Irene M. Pepperberg

Irene M. Pepperberg

Fellow: Awarded 1996
Field of Study: Organismic Biology & Ecology

Competition: US & Canada

University of Arizona

Irene Pepperberg is known for her research on the cognitive and communicative abilities of Grey parrots. For over thirty years, she has trained these birds to communicate with humans via the sounds of English speech, and then has used this communication code to examine their intelligence. Her studies show that although these birds’ linguistic abilities seem roughly that of two-year-old children, their cognitive abilities are more like that of five- or six-year-old humans.

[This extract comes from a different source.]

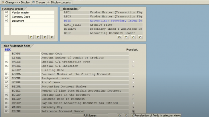Go to next page of Tables/Nodes list
Viewport: 209px width, 117px height.
(133, 37)
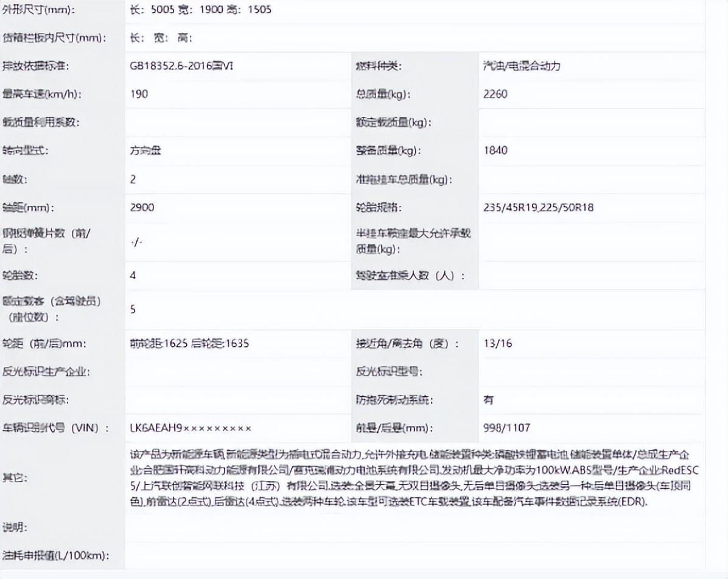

Ms. Pepperberg received her S.B. from MIT (Course V, 1969) and M.A. (Chemistry, 1971) and Ph.D. (Chemical Physics, 1976) from Harvard. She is currently a Research Associate and Lecturer in the Department of Psychology at Harvard and an Adjunct Associate Professor at Brandeis University’s Psychology Department. She has been a visiting associate professor at MIT’s Media Lab, later accepting a research scientist position there, after leaving a tenured professorship at the University of Arizona. She was an adjunct associate professor at Northwestern University. She has been a Fellow at the Radcliffe Institute of Advanced Study (2004-2005), was an alternate for the Cattell Award for Psychology, won the 2000 Selby Fellowship (Australian Academy of Sciences), won the 2005 Frank Beach Award for best paper in comparative psychology, was nominated for the 2000 Weizmann, L’Oreal, and Grawemeyer Awards, the 2001 Quest Award (Animal Behavior Society), and was renominated for the 2001 L’Oreal Award. She has also received fellowships from the Harry Frank Guggenheim and Whitehall Foundations, and numerous grants from the National Science Foundation. During her Guggenheim Fellowship term, she wrote The Alex Studies (Harvard UP, 1999), describing her first twenty years of peer-reviewed experiments on Grey parrots; the book received favorable mention from publications as diverse as the New York Times and Science. Her memoir, Alex & Me, published after the demise of her most famous parrot pupil, has been a New York Times bestseller in both hardback and paperback, and won a Christopher Award in 2009. She has presented her research findings nationally and internationally at universities and scientific congresses, often as a keynote or plenary speaker, and has published well over 100 journal articles, reviews, and book chapters. She is a fellow of the Animal Behavior Society, the American Psychological Association, the American Psychological Society, the American Ornithologists’ Union, the American Association for the Advancement of Science (AAAS), of both the Eastern and Midwestern Psychological Associations, and presently serves as consulting editor for four journals.